Quantum chemical evaluation of ΔG at 298.15 K of a molecular system is often performed based on the left method in Fig. 5. It must be noticed that other isomers which do not correspond to local minima on the potential energy surface of a molecular system can be observed at a finite temperature. On the other hand, the results of molecular simulation depend severely on the quality of the potential energy function used in the simulation. In the current case [22], the quality of the TTM2-R potential energy function [23] is reasonably high as described above and also later.
Distribution of HB patterns of water octamer
Here we show another example that an isomer which corresponds to the global minimum on the potential energy surface may not be observed at a finite temperature.
The number of topologically distinct patterns of the system with eight vertices is 164 461; i.e. it is certain that there are 164 461 digraphs (HB patterns) for water octamer at the most [15]. From the MC simulations of water clusters, the results for water octamer are shown here. The relative and cumulative populations of HB patterns of water octamer are given in ref [22].
At 200 K, 18 589 HB patterns were sampled in the MC simulation. At 200 K, one of the cubic HB pattern (S4 symmetry) is the most populated, namely, the lowest in Helmholtz energy. The Helmholtz energy (blue bar), the internal energy (red bar) and the entropic term (green bar) of other HB patterns relative to the corresponding values of the S4 cubic HB pattern at 200 K are shown in Fig. 8, where two cubic HB patterns and three pseudo-cubic HB patterns in which one hydrogen bond is broken are included. In each of these pseudo-cubic HB patterns, the internal energy becomes higher, while the entropic term becomes lower than the corresponding cubic pattern. In Fig. 8, various HB patterns other than cubic pattern are included. In those patterns, the internal energy becomes higher, while the entropic term becomes lower than the cubic pattern. The spirocyclic HB pattern shows the lowest entropic term in the HB patterns in Fig. 8, while it is the seventh most stable in Helmholtz energy at 200 K.

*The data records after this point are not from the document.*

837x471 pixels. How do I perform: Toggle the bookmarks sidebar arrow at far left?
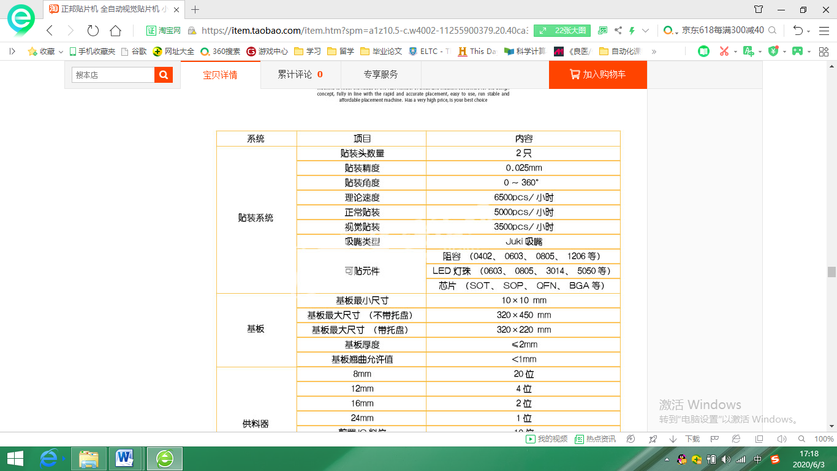12,52
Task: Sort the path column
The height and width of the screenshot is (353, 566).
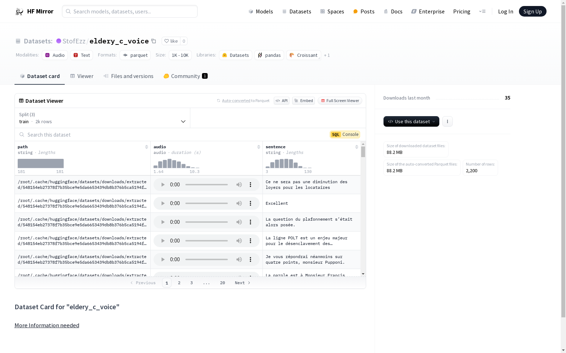Action: pos(146,147)
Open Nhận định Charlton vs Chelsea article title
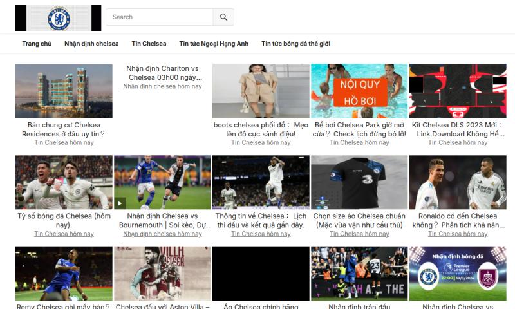The image size is (515, 309). click(162, 73)
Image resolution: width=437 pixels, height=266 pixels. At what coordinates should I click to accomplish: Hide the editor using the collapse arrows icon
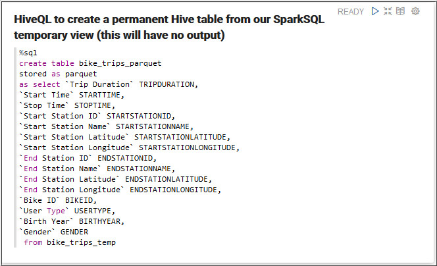point(388,11)
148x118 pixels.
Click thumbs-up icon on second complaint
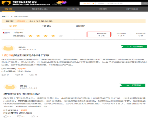5,116
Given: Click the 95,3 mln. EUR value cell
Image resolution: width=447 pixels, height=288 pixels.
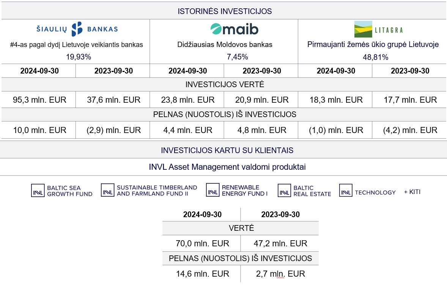Looking at the screenshot, I should tap(39, 100).
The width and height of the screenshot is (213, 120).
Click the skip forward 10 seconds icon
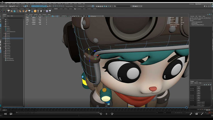[x=112, y=114]
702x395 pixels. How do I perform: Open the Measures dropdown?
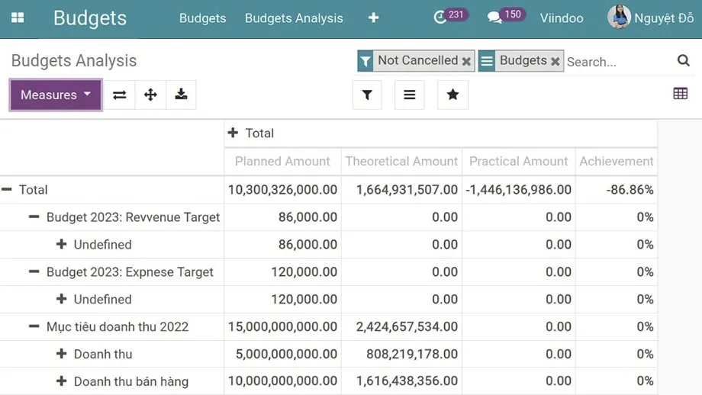click(56, 95)
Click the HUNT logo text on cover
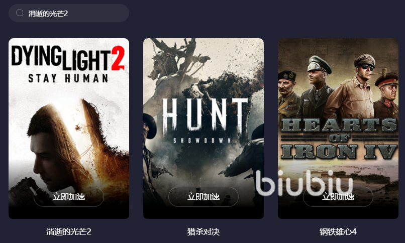The height and width of the screenshot is (243, 405). click(x=205, y=115)
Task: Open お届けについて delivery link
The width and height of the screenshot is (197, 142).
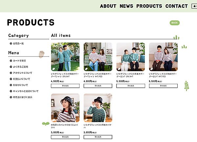Action: [20, 85]
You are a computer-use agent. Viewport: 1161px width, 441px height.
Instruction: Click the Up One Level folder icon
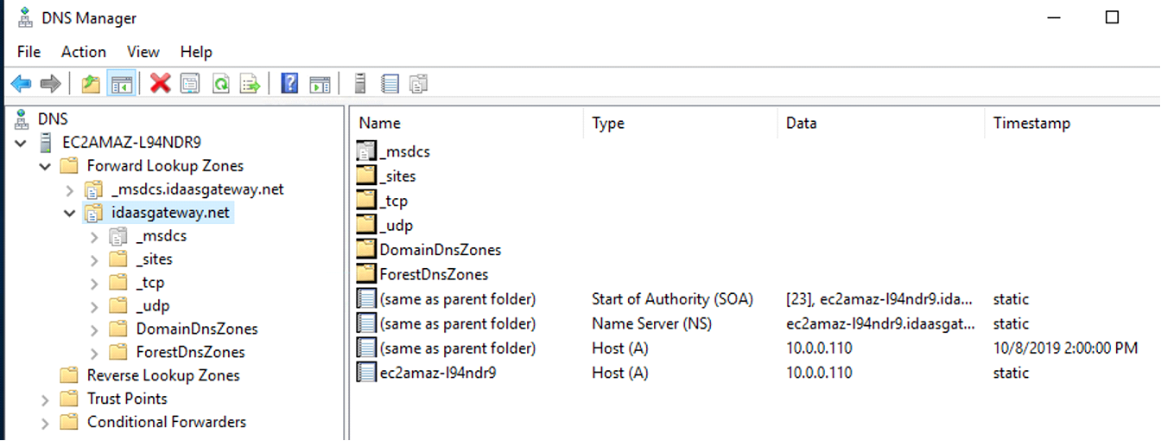[x=90, y=84]
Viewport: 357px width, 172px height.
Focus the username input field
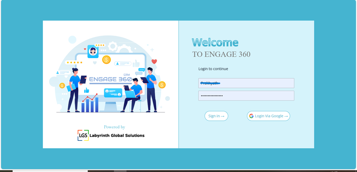246,83
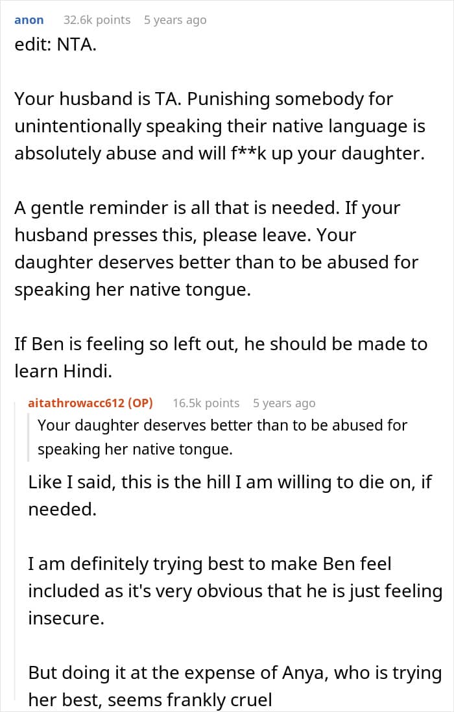The width and height of the screenshot is (454, 712).
Task: Click the 'Your husband is TA' paragraph
Action: pos(219,126)
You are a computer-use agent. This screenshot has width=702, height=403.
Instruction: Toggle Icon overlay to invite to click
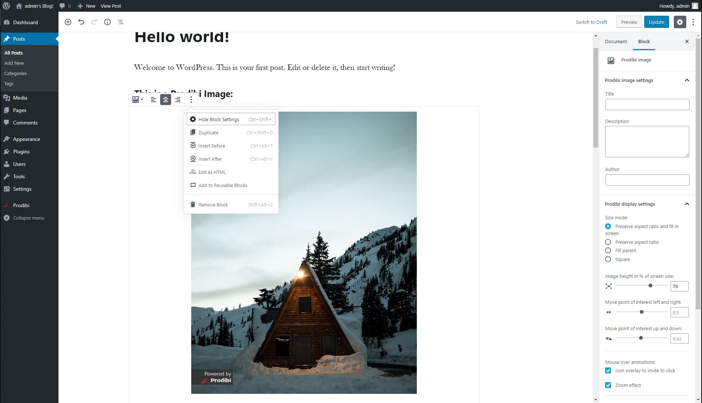coord(608,370)
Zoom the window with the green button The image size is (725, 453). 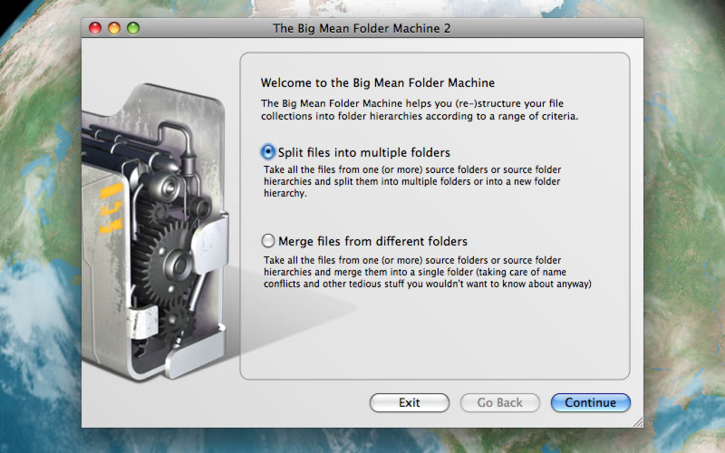(x=133, y=28)
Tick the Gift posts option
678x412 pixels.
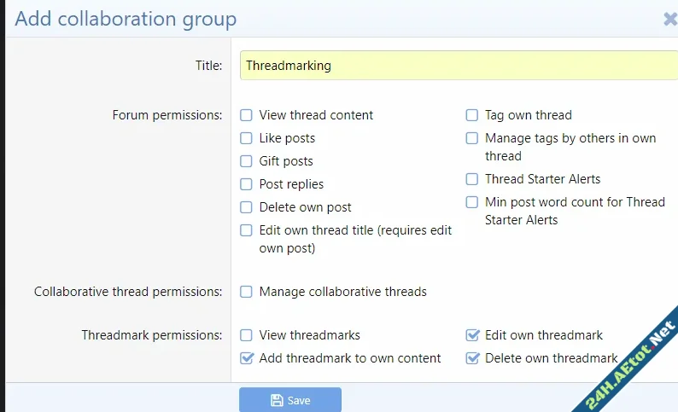click(246, 161)
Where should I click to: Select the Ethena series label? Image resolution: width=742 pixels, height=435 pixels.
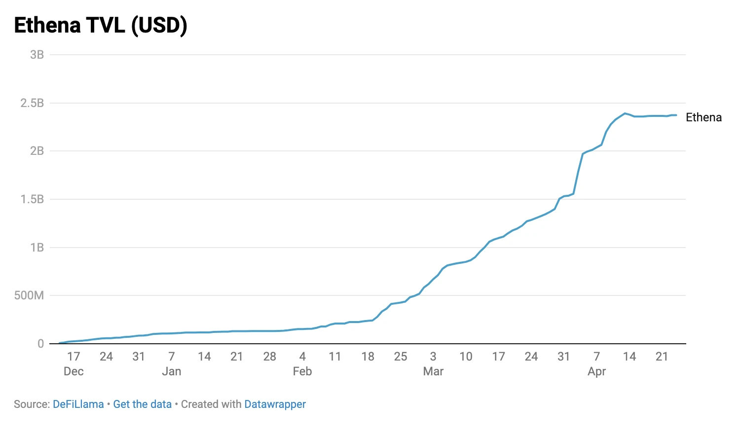[x=704, y=117]
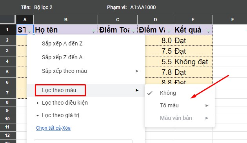Open filter icon on Điểm Toán column
The width and height of the screenshot is (247, 143).
pyautogui.click(x=133, y=31)
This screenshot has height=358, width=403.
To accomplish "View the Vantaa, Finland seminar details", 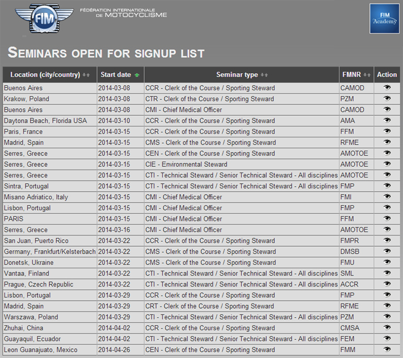I will click(387, 273).
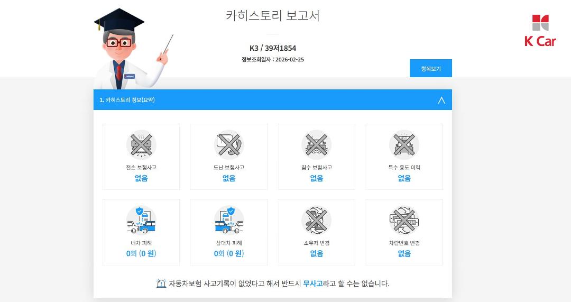Image resolution: width=571 pixels, height=302 pixels.
Task: Click the siren warning icon beside the notice
Action: tap(161, 283)
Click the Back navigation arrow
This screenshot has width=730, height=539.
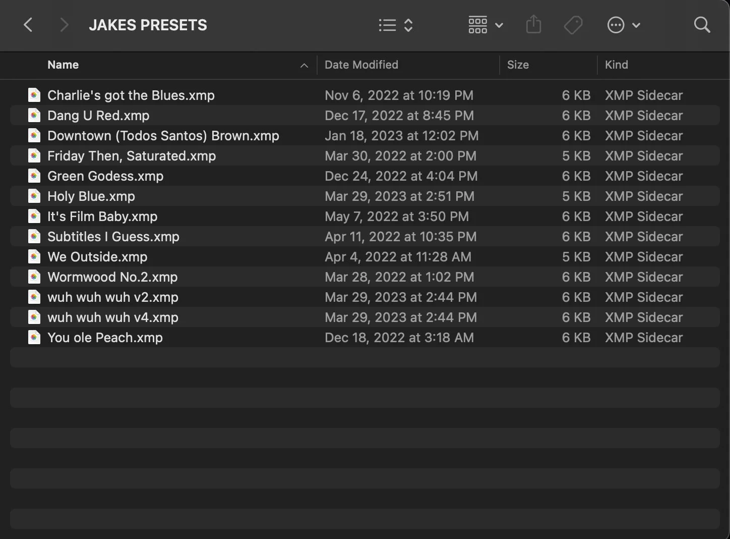pyautogui.click(x=28, y=24)
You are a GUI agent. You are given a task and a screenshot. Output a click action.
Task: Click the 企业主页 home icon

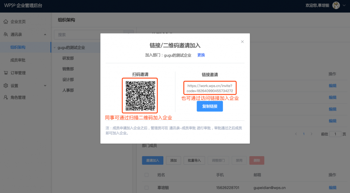(x=6, y=22)
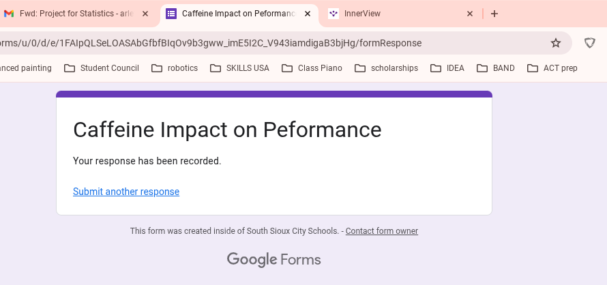Viewport: 607px width, 285px height.
Task: Open the IDEA bookmark folder
Action: click(447, 68)
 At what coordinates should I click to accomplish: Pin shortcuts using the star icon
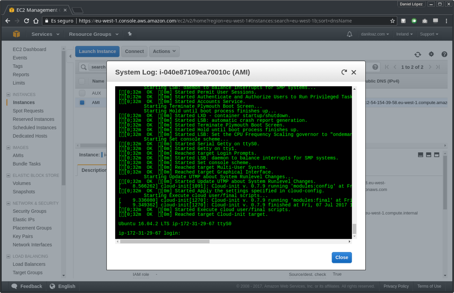pos(130,34)
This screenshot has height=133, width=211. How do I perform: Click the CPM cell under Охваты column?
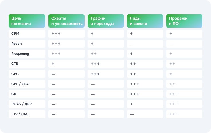67,34
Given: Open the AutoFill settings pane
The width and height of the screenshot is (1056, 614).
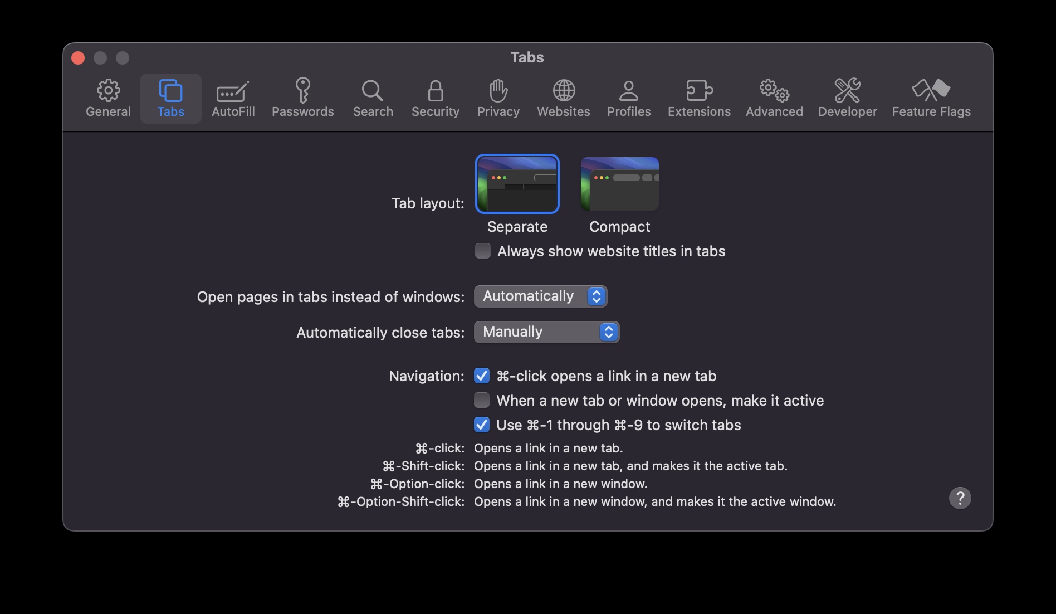Looking at the screenshot, I should [233, 99].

Helmholtz energies, internal energies, entropic terms relative to the most populated HB pattern for the 10 most populated HB patterns of water octarmer at 200 K.
At 300 K, 37 978 HB patterns were obtained in the MC simulation. At 300 K, the spirocyclic HB pattern, which is the lowest in entropy term at 200 K in Fig. 8, is the most populated, namely, the lowest in Helmholtz energy. The Helmholtz energy, the internal energy and the entropic term of each of other HB patterns relative to the corresponding values of the spirocyclic isomer at 300 K are shown in Fig. 9, where many other patterns are included. In those patterns, the entropic terms are further lower. It is worthy to note that the populations of cubic isomers are very small at 300 K.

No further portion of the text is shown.